WHAT YOU NEED TO DO:
Return the line containing "The image size" and every line beneath it through the end of the entries below, unchanged. Pictures stay out.

MATERIAL FOR THE TASK:
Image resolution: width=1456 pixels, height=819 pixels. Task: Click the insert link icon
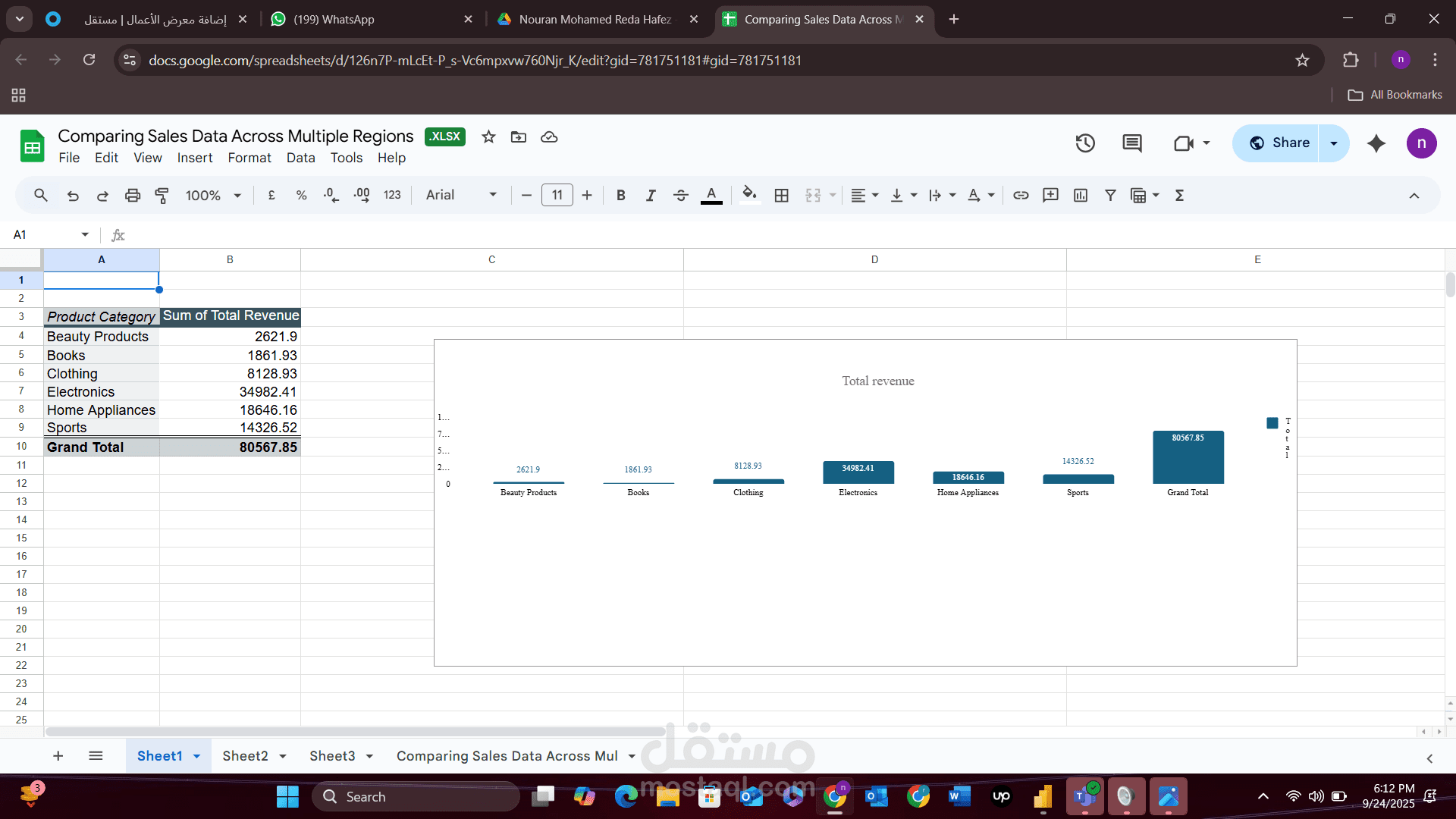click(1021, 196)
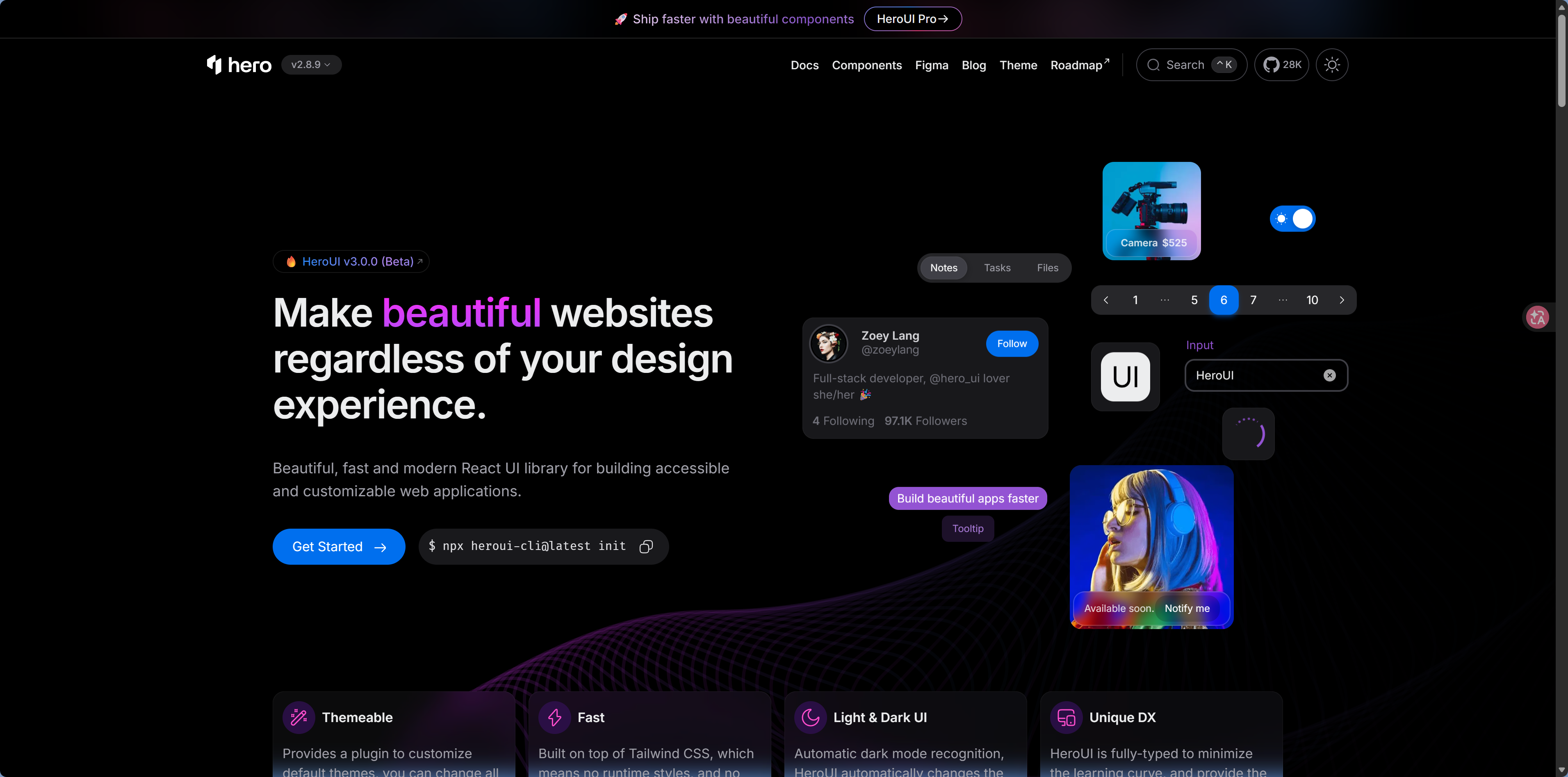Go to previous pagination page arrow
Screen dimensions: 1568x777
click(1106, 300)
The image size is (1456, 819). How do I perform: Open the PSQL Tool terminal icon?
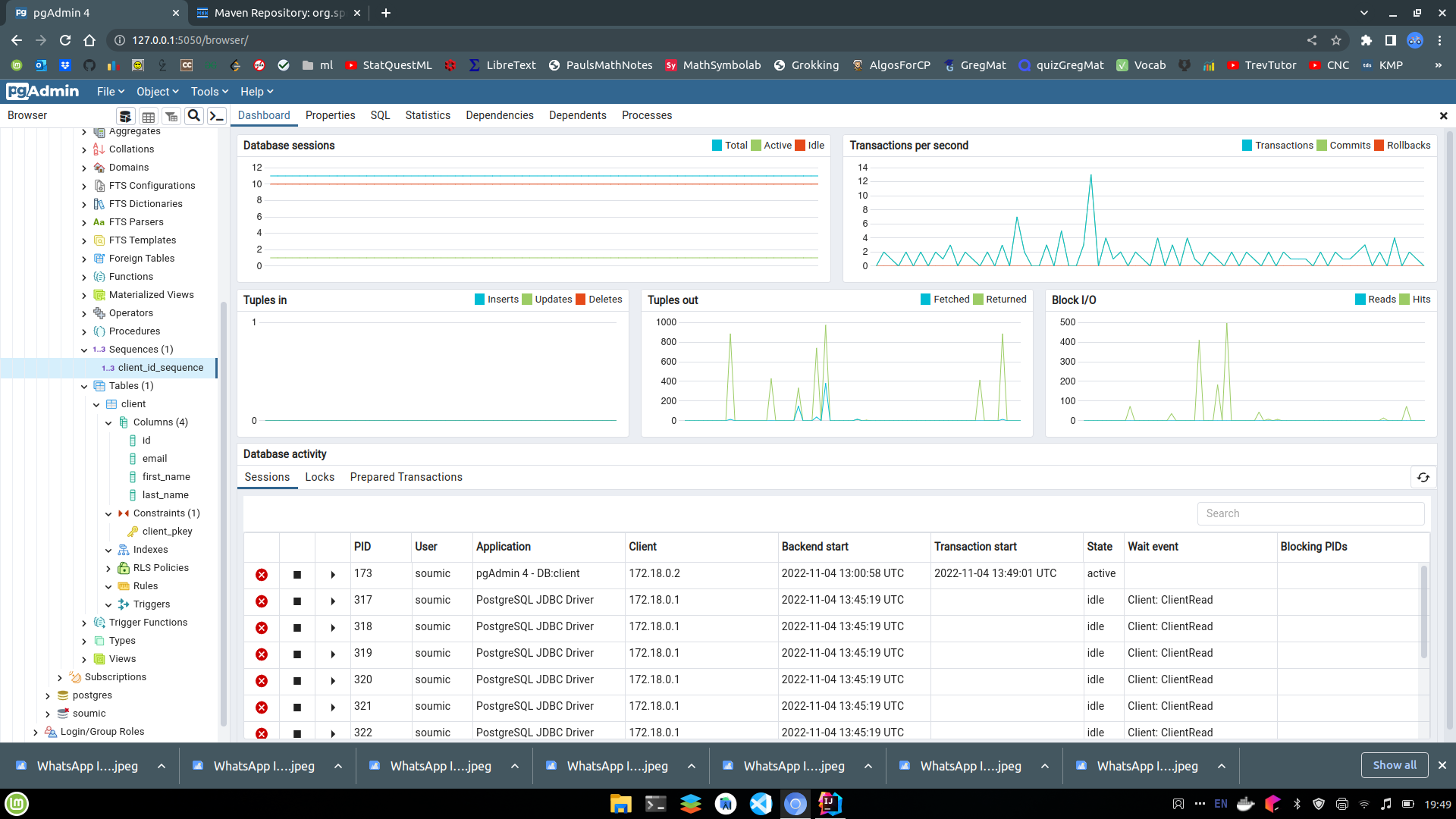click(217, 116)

YOUR SOLUTION:
The image size is (1456, 819). How do I perform: Open the PSQL Tool terminal icon?
click(217, 116)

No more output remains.